* _Text_:
Relaxing in the Executive Lounge at the Hilton Hotel in Oak Lawn, IL. 5.22.2014

Relaxing in the Executive Lounge at the Hilton Hotel in Oak Lawn, IL. 5.22.2014

#roadwarriorprobs – that moment when you’re sitting up in bed at the local Hampton Inn watching the Duck Dynasty clan, knowing that many of your friends and family envision you enjoying a lavish dinner or a night out on the town.

 

My view at the Hampton Inn. Living large! 3.21.2014

My view at the Hampton Inn. Living large! 5.21.2014

#roadwarriorprobs – speaking of that lavish dinner, there are perks to business travel. One of my favorites comes in the form of relationships, and enjoying a fine meal in the company of people who I’ve come to genuinely like over the years to the point of considering them true friends.

 

The Cowboy Ribeye at St Elmo Steakhouse, Indianapolis, IN. 5.21.2014

The Cowboy Ribeye at St Elmo Steakhouse, Indianapolis, IN. 5.21.2014

#roadwarriorprobs – the snowstorm that wreaks havoc on your travel schedule as it transforms a major US city into a beautiful winter wonderland. Do you stay inside and fret or do you get out and enjoy the beauty?

 

Original image taken on Broad Street, just north of the Doubletree, looking at City Hall just a few blocks up. 1.1.2014

Original image taken on Broad Street, just north of the Doubletree, looking at City Hall just a few blocks up.  Philadelphia, PA 1.1.2014

#roadwarriorprobs – that sigh of relief that comes when the wheels go up, you’re in the air, and you are finally able to unwind as you look forward to seeing your family upon arriving home.

 

Blogging at 30,000 feet

Blogging at 30,000 feet

And last but not least…

#roadwarriorprobs – sharing the fun with the one you love.

My wife and me enjoying the beautiful pool at the Ritz Carlton Beach Resort, Naples, FL. 2.15.2014

My wife and me enjoying the beautiful pool at the Ritz Carlton Beach Resort, Naples, FL. 2.15.2014

None of these are problems per se. They are the little curve balls life throws us, sometimes when we are least expecting it. Life is what you make it, and I’ve learned over the years to appreciate these times. And when God blesses me with an unexpected moment while I’m away from home you’re likely to see me share it on social media with my favorite hashtag. Fellow road warriors, feel free to join me!

The Art of Vacation

When is the last time you took a vacation? I’m not necessarily talking about an expensive trip to an exotic destination; I’m talking about a simple break from your daily routine. Merriam-Webster defines vacation as, “a period of time that a person spends away from home, school, or business usually in order to relax or travel” (Merriam-webster.com). Speaking strictly from personal experience, we all need to retreat from routine once in awhile to reenergize ourselves. Our minds need a break and our bodies need rest.

* _To be done_:
**1)** Please copy from the travel post above the part that opens with the words containing "My view at the Hampton Inn. Living large! 5.21.2014" and closes with "enjoy the beauty?".
**2)** Answer these questions using the travel post above:
(a) At which steakhouse was the Cowboy Ribeye served?
(b) At which resort was the pool in the Naples photo?
(c) Which dictionary's definition of vacation does the post quote?

* _Data for pointing to words and elements_:
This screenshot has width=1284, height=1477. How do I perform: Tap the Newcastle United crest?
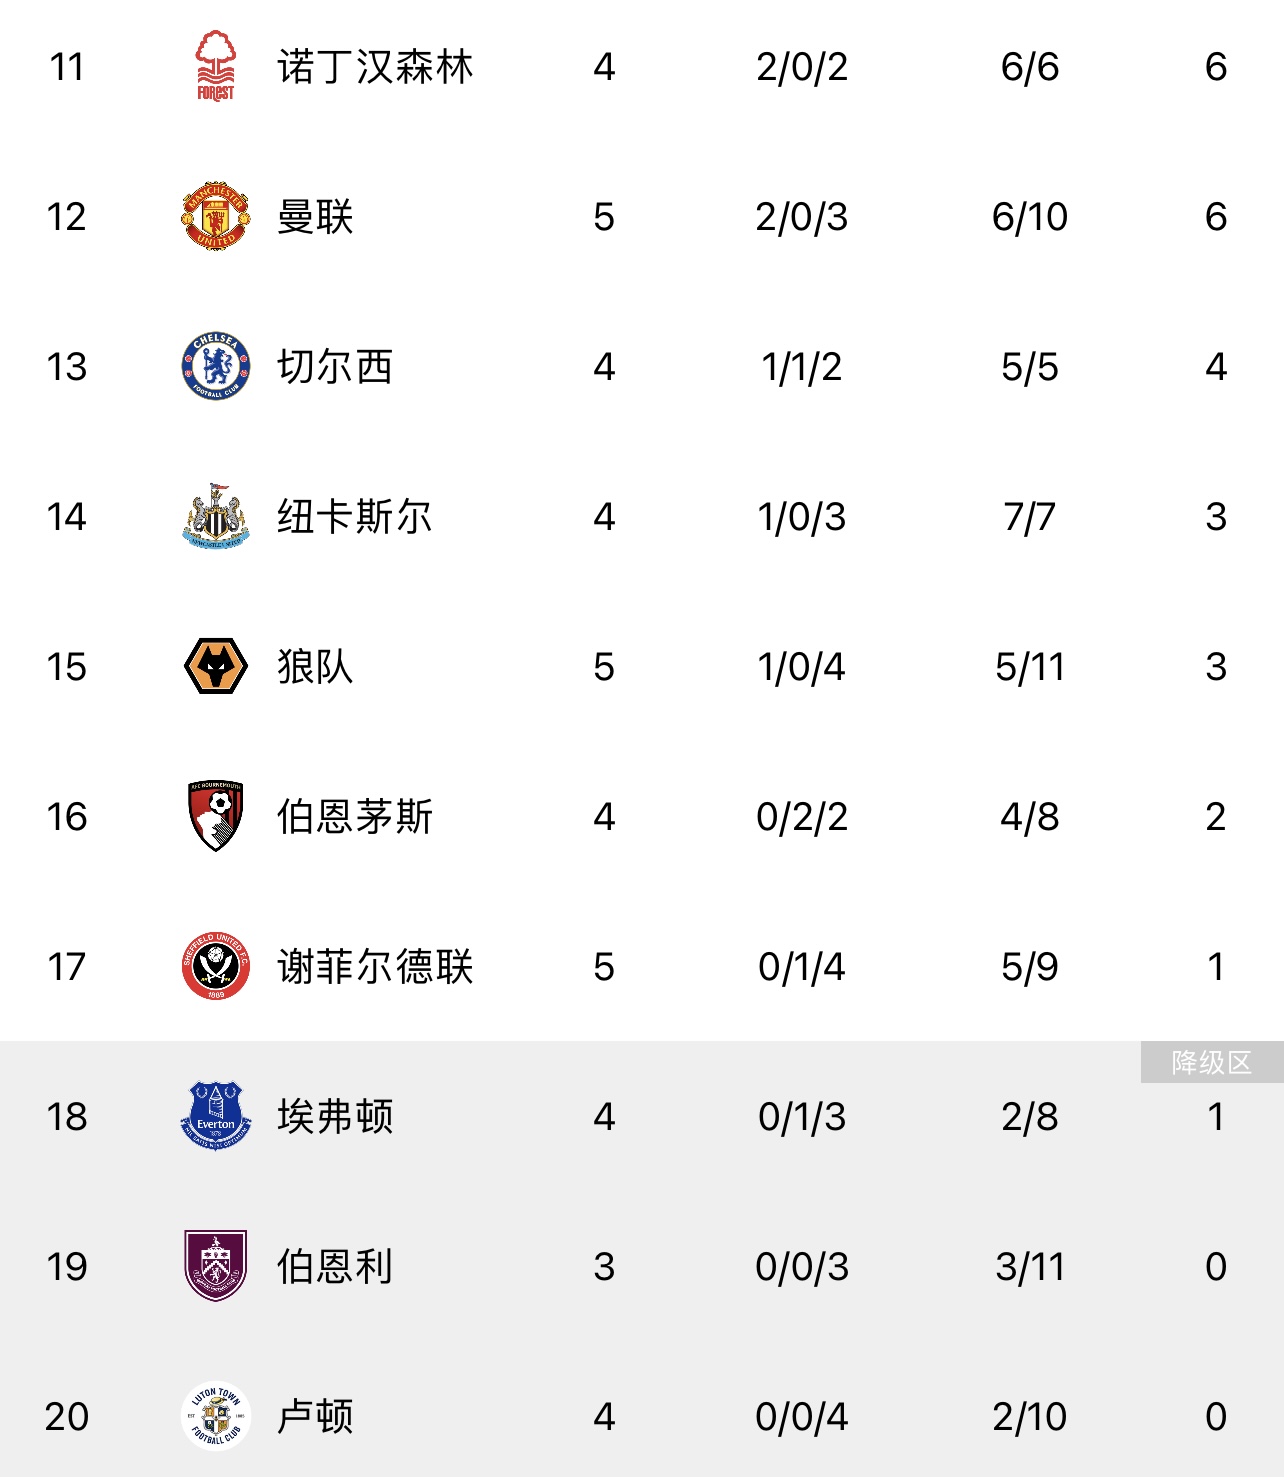pos(215,516)
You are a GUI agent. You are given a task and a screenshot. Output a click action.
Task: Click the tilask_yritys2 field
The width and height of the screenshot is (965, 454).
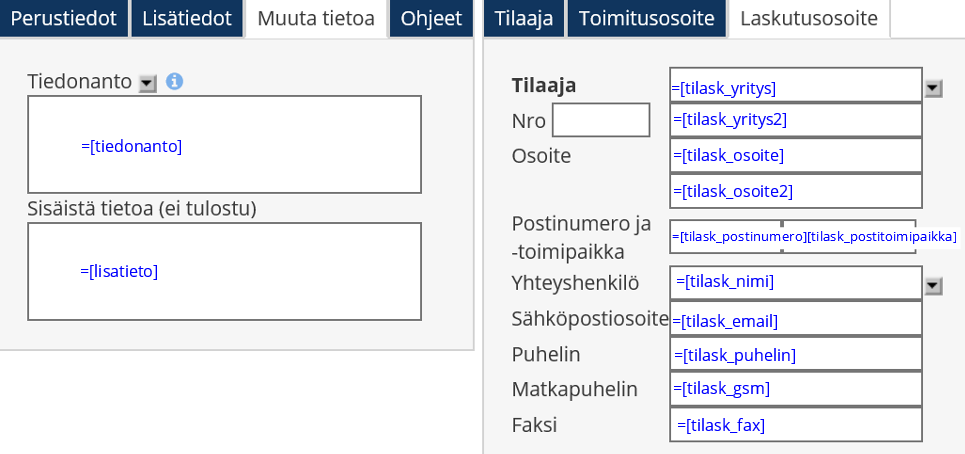click(x=795, y=120)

* _Worked solutions_:
**1)**
My view at the Hampton Inn. Living large! 5.21.2014

#roadwarriorprobs – speaking of that lavish dinner, there are perks to business travel. One of my favorites comes in the form of relationships, and enjoying a fine meal in the company of people who I’ve come to genuinely like over the years to the point of considering them true friends.

 

The Cowboy Ribeye at St Elmo Steakhouse, Indianapolis, IN. 5.21.2014

The Cowboy Ribeye at St Elmo Steakhouse, Indianapolis, IN. 5.21.2014

#roadwarriorprobs – the snowstorm that wreaks havoc on your travel schedule as it transforms a major US city into a beautiful winter wonderland. Do you stay inside and fret or do you get out and enjoy the beauty?

**2)**
(a) St Elmo Steakhouse in Indianapolis, IN
(b) The Ritz Carlton Beach Resort in Naples, FL
(c) Merriam-Webster